公立中学校の用務員として新たに配属された大倉敏夫さん(仮名/69歳)は、「あぁ、もうバレたか……」と苦笑い。

実は敏夫さん、9年前までこの学校で校長を務めていた人物です。

いったいなぜ元校長が用務員として学校に舞い戻ったのか、そこにはとある事情がありました。

元校長が母校に舞い戻った理由

9年前、敏夫さんは校長職で定年退職を迎えます。退職金は2,500万円。再雇用に応じることなく、きっぱり仕事を辞めました。なぜなら、退職金のほかに預金が3,000万円あり、住宅ローンも完済し、子ども2人もすでに独立していたからです。

「もう、そんなにあくせく働く必要もないだろう」と大倉夫妻は考えました。

敏夫さんの年金は月あたり24万円ほどで、65歳から受給する予定でした。大倉さんの妻は5歳年上であるためすでに年金を受給していましたが、第3号被保険者期間が長かった分、月額8万円の年金です。

そのため、敏夫さんが65歳になるまでの生活費の不足分は、預金を取り崩すしかありませんでした。

“自分へのご褒美”がエスカレート

「やりたいこと、全部やろう!」

敏夫さんの退職後、夫婦はまず海外旅行を計画。世界の主要都市をめぐる1ヵ月間のクルーズで、約300万円使いました。その次は車です。敏夫さんが若い頃から「いずれは乗ってみたい」と憧れていた車を約800万円で衝動買いしました。

その後も、夫婦でゴルフクラブ一式を揃えたり、頻繁に温泉旅行をしたりと、惜しみなく大金をつぎ込みます。そのたび自分に言い聞かせていたのは「38年間頑張ってきたんだ。これくらいのご褒美は当然」という言葉です。

さらに、普段の生活も節約とは無縁。その結果、退職時には5,500万円あった預金が5年で約3,000万円まで減っていたのでした。

敏夫さんが年金をもらい始めた65歳以降、預金の取り崩しスピードは鈍化したものの、一度上げた生活レベルを下げるのは簡単ではありません。

そして敏夫さんが69歳になるころ、とうとう再就職を決心しました。とはいえ、教員以外の経験がない敏夫さんは身体を使った仕事を探すしかありません。それならば慣れ親しんだ場所で働こうと、学校の用務員の職を選んだのでした。

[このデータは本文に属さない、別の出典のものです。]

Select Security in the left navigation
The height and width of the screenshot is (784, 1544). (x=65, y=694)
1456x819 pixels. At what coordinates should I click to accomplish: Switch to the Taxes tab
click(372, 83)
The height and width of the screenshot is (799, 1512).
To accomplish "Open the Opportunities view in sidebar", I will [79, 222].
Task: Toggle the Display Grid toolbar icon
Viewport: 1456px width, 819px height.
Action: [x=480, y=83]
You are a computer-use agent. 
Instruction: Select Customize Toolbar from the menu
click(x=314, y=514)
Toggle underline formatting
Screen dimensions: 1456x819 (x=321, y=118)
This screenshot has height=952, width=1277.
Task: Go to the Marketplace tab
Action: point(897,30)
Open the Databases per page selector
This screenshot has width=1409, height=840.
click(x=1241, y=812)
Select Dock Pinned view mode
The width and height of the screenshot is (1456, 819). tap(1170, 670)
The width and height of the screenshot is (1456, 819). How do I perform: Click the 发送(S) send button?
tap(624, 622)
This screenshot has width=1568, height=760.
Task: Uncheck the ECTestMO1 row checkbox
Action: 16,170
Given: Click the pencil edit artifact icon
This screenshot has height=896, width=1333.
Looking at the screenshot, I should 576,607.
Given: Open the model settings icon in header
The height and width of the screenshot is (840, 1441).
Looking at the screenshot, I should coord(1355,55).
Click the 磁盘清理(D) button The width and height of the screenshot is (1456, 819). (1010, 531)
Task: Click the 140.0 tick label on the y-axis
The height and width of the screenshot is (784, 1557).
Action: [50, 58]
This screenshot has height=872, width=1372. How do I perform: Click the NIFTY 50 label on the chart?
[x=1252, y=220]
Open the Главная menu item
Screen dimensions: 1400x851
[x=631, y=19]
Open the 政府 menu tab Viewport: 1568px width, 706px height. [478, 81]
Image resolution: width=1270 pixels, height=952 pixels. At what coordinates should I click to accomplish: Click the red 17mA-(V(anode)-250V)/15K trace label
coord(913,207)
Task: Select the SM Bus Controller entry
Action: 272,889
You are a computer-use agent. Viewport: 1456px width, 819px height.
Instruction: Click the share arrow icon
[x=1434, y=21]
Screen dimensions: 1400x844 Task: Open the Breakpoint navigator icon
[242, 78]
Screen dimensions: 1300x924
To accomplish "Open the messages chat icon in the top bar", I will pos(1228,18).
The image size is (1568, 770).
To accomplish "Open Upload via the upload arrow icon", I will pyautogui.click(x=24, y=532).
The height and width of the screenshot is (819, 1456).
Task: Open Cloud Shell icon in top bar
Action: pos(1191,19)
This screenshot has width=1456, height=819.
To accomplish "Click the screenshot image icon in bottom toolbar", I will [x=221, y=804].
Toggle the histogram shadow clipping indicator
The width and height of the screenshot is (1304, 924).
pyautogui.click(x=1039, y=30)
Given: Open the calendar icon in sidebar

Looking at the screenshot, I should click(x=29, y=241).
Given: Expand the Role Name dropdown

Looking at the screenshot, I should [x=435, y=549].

元校長という立場を考えれば気後れする部分もありましたが、退職から約10年が経過しており、教職員と直に話す機会も限られているため、黙っていれば誰も気づかないだろうと考えたそうです。

ところが、仕事を始めてわずか2週間で正体がバレてしまいました。もっとも、悪いことをしているわけではなく、むしろやりがいも感じ始めていたので、開き直って堂々と仕事に勤しんでいます。

それどころか、あわよくば「いずれは自分の浅はかな行動を後進に伝えて反面教師にしてもらいたい」とまで考えているそうです。